- Genre: Drama
- Based on: Thumbs Up by Mollie Dickenson
- Screenplay by: Robert Bolt
- Directed by: Michael Toshiyuki Uno
- Starring: Beau Bridges
- Theme music composer: Georges Delerue
- Country of origin: United States
- Original language: English

Production
- Executive producer: David Puttnam
- Producer: Fred Burner
- Production location: Texas Medical Center
- Cinematography: Bobby Bukowski
- Editor: Peter C. Frank
- Running time: 88 minutes
- Production companies: Enigma Productions HBO Pictures

Original release
- Network: HBO
- Release: June 16, 1991

= Without Warning: The James Brady Story =

Without Warning: The James Brady Story is a 1991 American television film directed by Michael Toshiyuki Uno and starring Beau Bridges as James Brady, the White House Press Secretary who was shot during the attempted assassination of President Ronald Reagan in 1981. The film is based on Mollie Dickenson's 1987 biography about Brady titled Thumbs Up.

==Plot==
In 1980, Ronald Reagan is elected president. However, he is in need of a press secretary, and two men are the choice for the job: James (Jim) Brady and Lyn Nofziger. Later, Brady finds out he has the job. Jim is in office for 69 days. On March 30, 1981, Reagan visits the Washington Hilton Hotel for an AFL-CIO speech. At first, Jim is unsure if he would be attending due to low press, but after finding out the president will not be answering his own questions, he decides to attend the event. The president leaves the hotel after the speech, along with his guards and staff, including Brady. Waiting outside the hotel by the press is John Hinckley Jr. While Jim is walking towards the press, Hinckley pulls a Röhm RG-14 .22 caliber revolver, and begins firing at the president. Jim is struck by the first bullet, passing through
underneath his brain and shattering his brain cavity, exploding on impact. Three others are also wounded, one including President Reagan.

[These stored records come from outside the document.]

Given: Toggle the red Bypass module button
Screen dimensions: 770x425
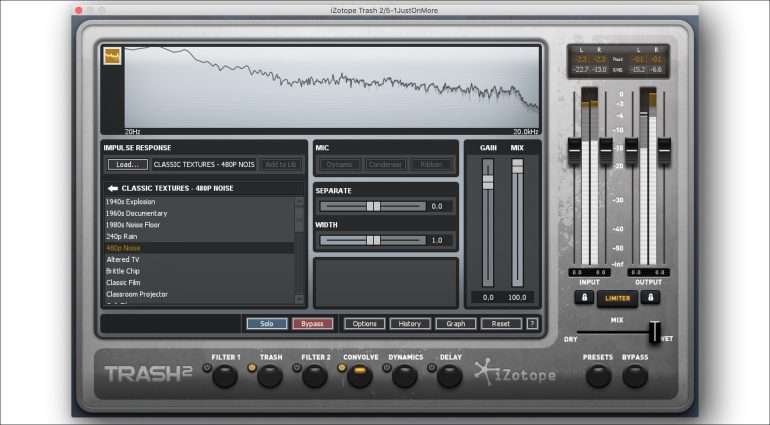Looking at the screenshot, I should tap(312, 323).
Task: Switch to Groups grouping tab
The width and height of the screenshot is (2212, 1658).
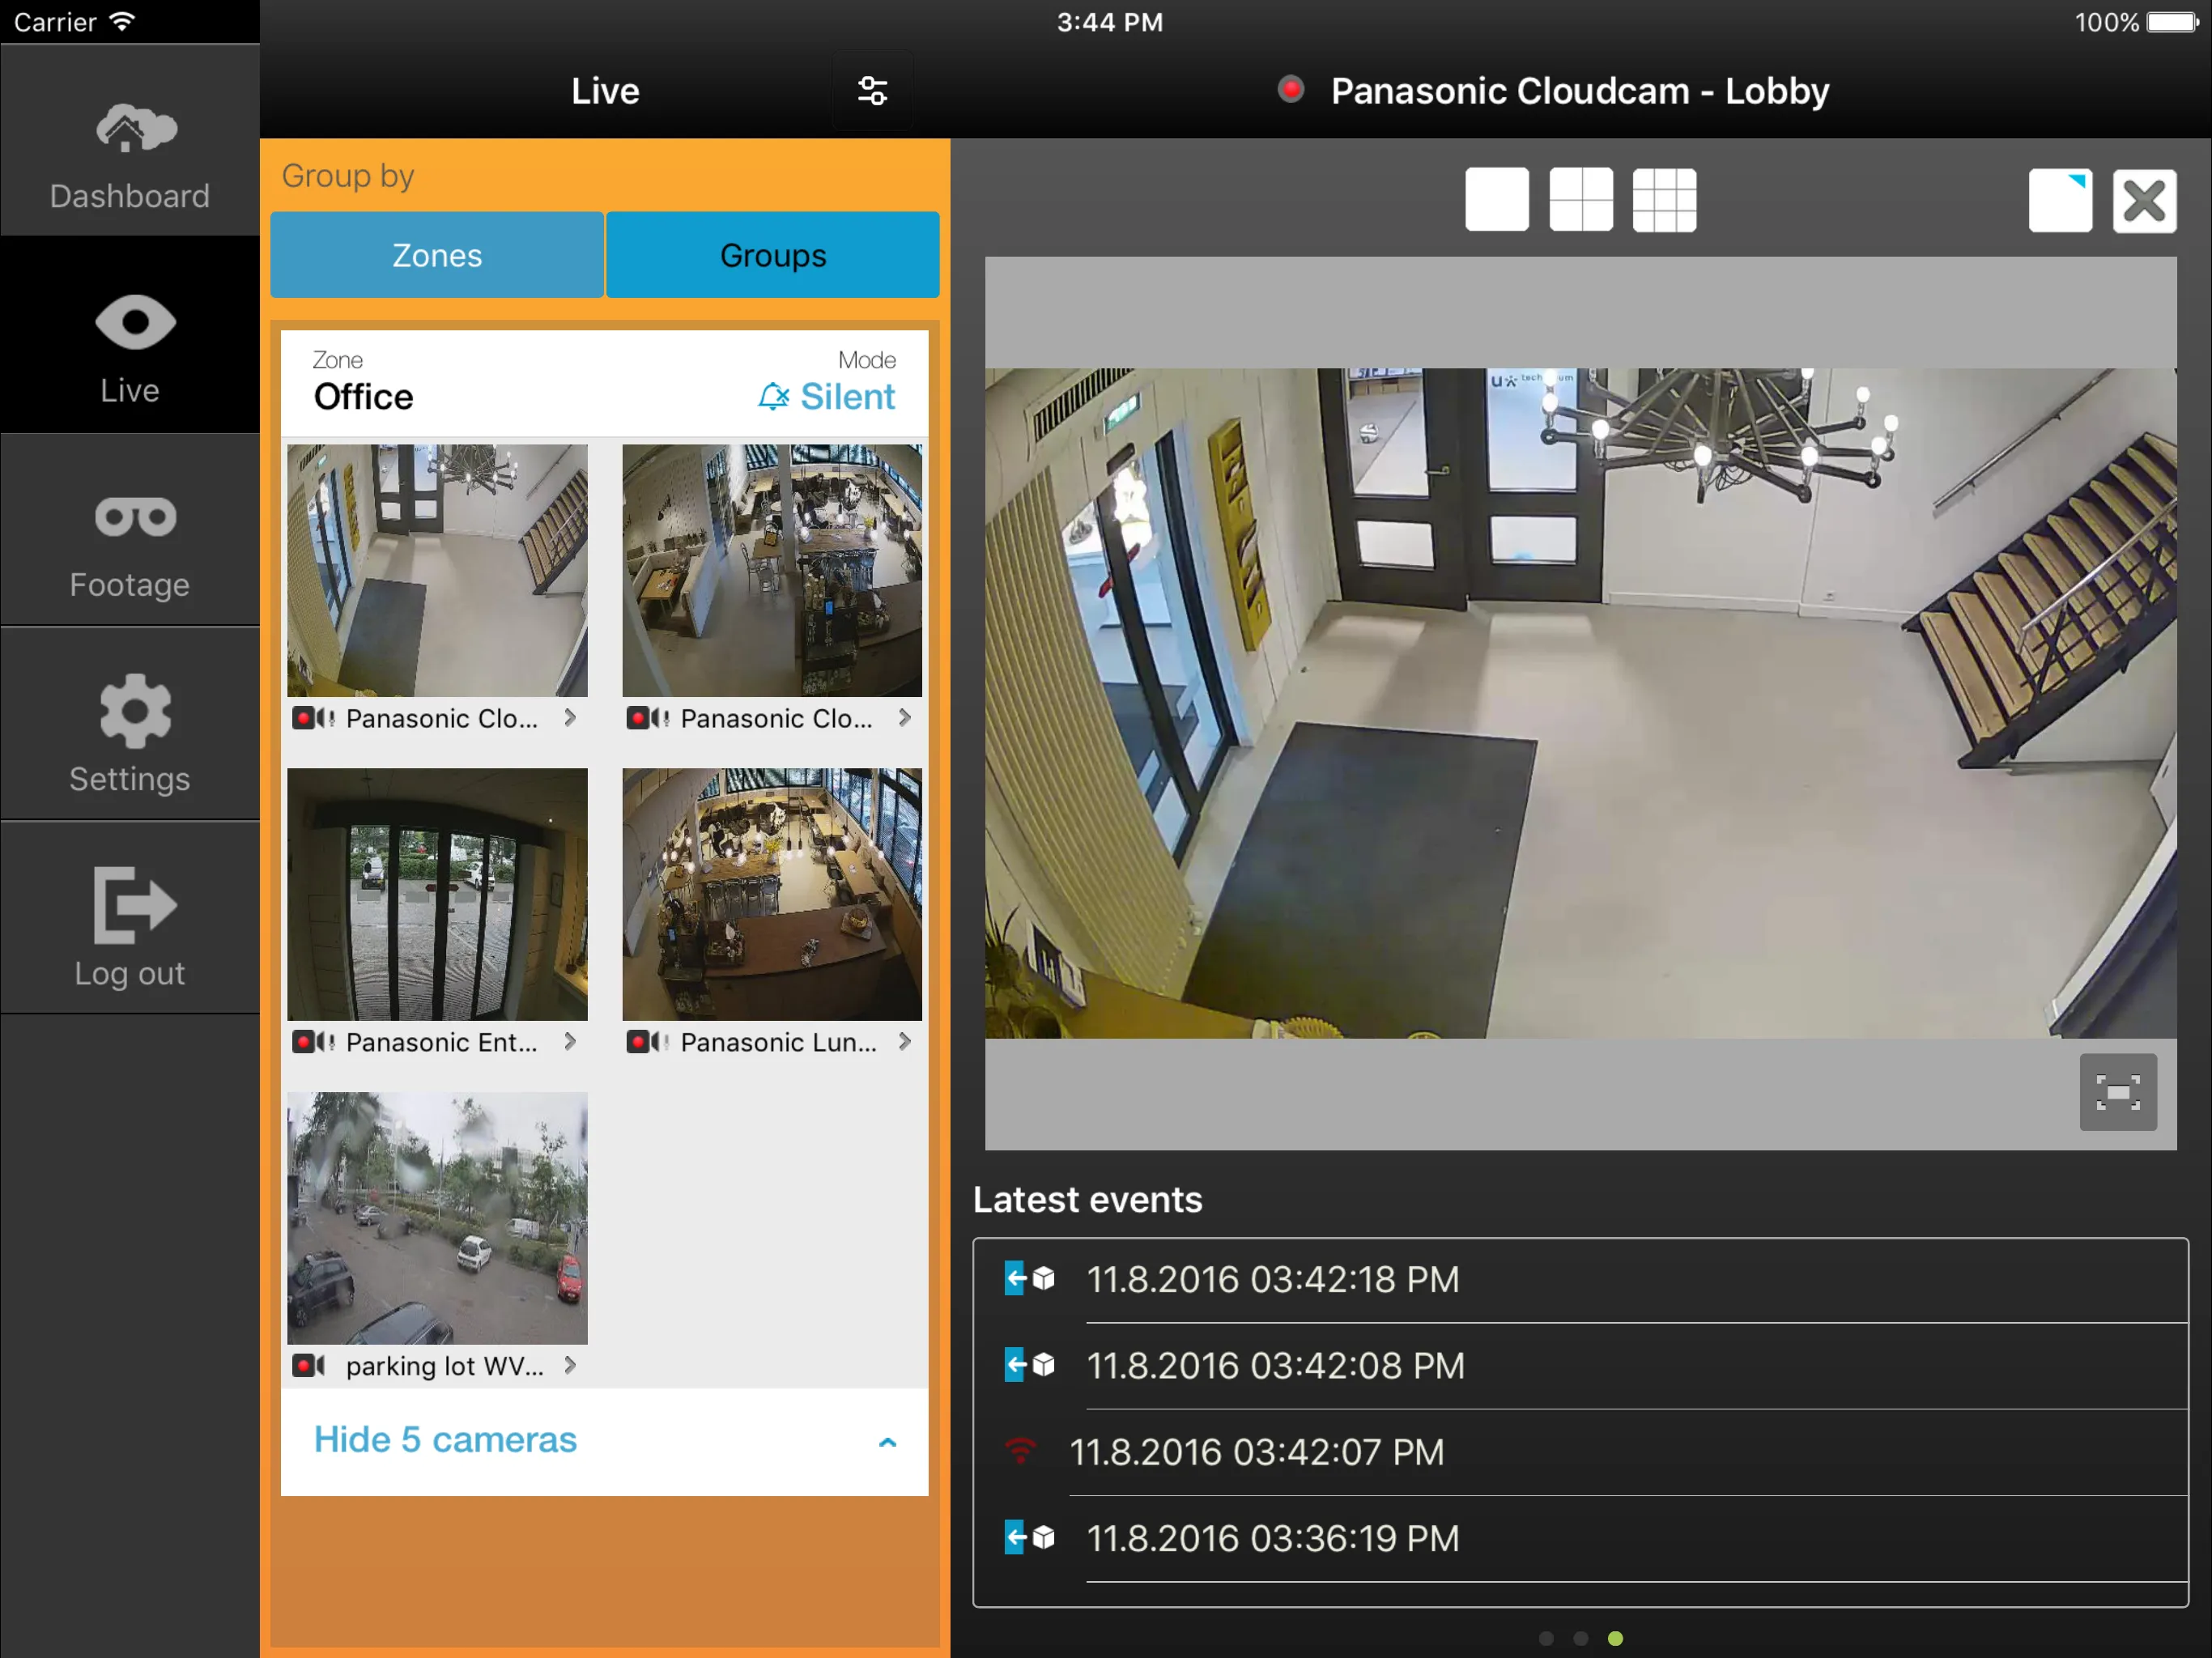Action: click(773, 254)
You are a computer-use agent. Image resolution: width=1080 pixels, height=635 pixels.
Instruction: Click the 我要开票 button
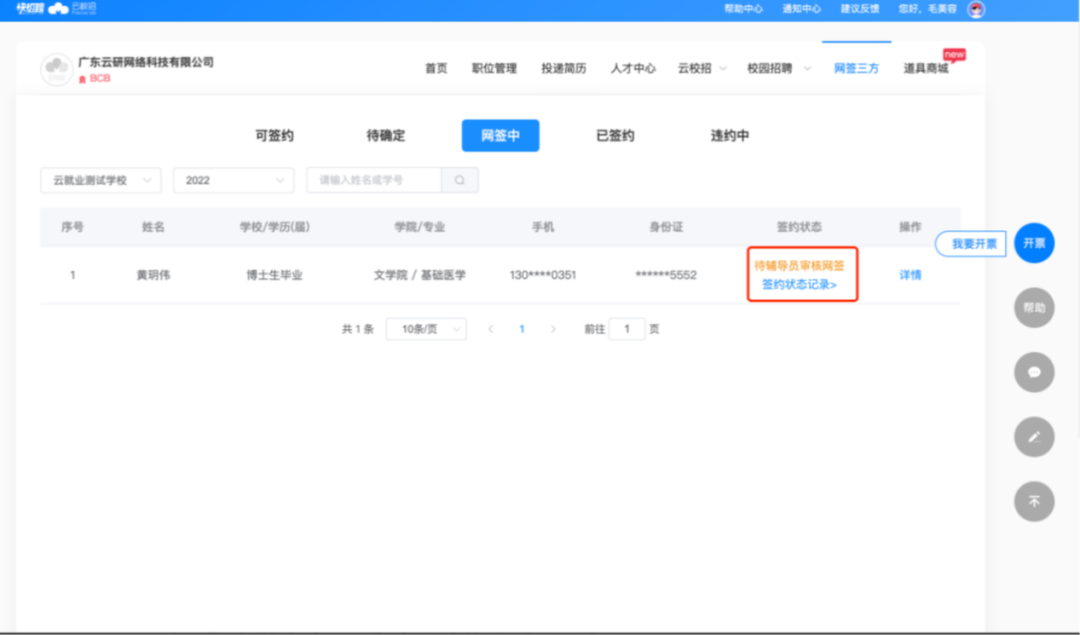click(972, 243)
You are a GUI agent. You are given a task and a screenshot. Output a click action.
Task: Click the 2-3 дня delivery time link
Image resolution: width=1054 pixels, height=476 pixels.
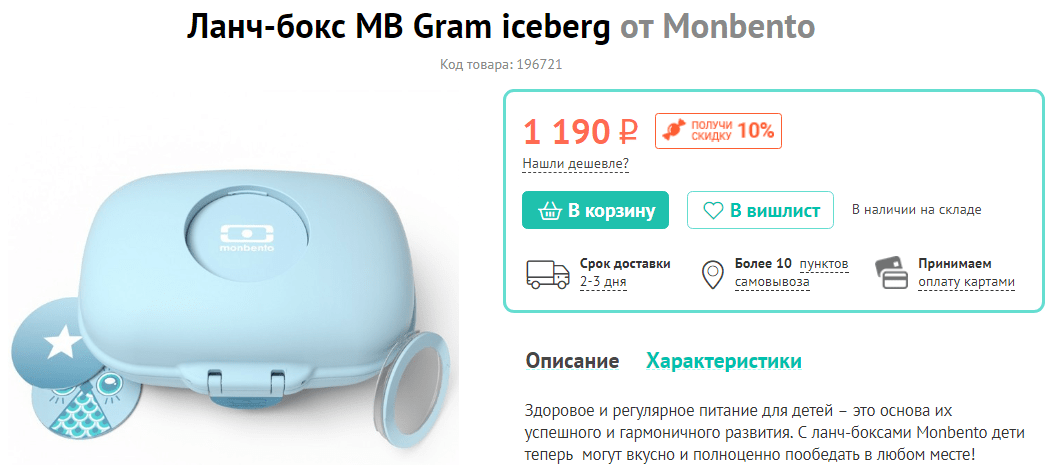point(603,282)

At home, Jim's wife, Sarah, finds out of the shooting by television, with a report saying James Brady had died. When arriving at the hospital, she finds her husband is still alive but in serious condition. After surgery, Jim begins a long recovery, which includes many more surgeries, seizures, regaining speech, rehabilitation and more. As many people sign petitions to have Jim sent home after many months, Dr. Art Kobrine is unsure he is ready to leave the hospital due to his actions. Finally, in May 1982, Jim is sent home. Requiring the use of a wheelchair, he and Sarah both face difficulties in their new life. One day, Brady goes out and buys a kite, having Sarah take him to a friends cottage on the beach along with their son, Scott. After many failed attempts to get the kite going, Jim gives up in a rage, causing him and Sarah to have a fight. Later that night, Jim and Sarah apologize to each other, with Jim telling her he will need her for the rest of his life. The movie ends with Jim and Sarah in Congress, explaining why the Brady Handgun Violence Prevention Act will save many lives and keep handguns out of the wrong hands.

==Cast==
- Beau Bridges as James Brady
- Joan Allen as Sarah Brady
- David Strathairn as Dr. Art Kobrine
- Bryan Clark as President Ronald Reagan
- Steven Flynn as John Hinckley Jr.
- Gary Grubbs as Larry Speakes
- Susan Brown as Nancy Reagan
- Christine Healy as Ruth
- Tyrees Allen as FBI Agent
- Gerry Becker as Detective

==Accolades==
Bridges won the Primetime Emmy Award for Outstanding Lead Actor in a Limited Series or Movie. He also won the Golden Globe Award for Best Actor – Miniseries or Television Film, as well as the CableAce Award for Actor in a Movie or Miniseries.

The film was nominated for the Primetime Emmy Award for Outstanding Television Movie. Robert Bolt was nominated for the Primetime Emmy Award for Outstanding Writing for a Limited Series, Movie, or Dramatic Special.